Some data
· · ·

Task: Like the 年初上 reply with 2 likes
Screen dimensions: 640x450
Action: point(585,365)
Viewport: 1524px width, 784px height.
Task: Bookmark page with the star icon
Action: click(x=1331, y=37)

· · ·

WHAT THIS TASK INVOLVES :: Copy all of the data above line for line, without changing anything.

SOLUTION ::
Task: Like the 年初上 reply with 2 likes
Screen dimensions: 640x450
Action: point(585,365)
Viewport: 1524px width, 784px height.
Task: Bookmark page with the star icon
Action: click(x=1331, y=37)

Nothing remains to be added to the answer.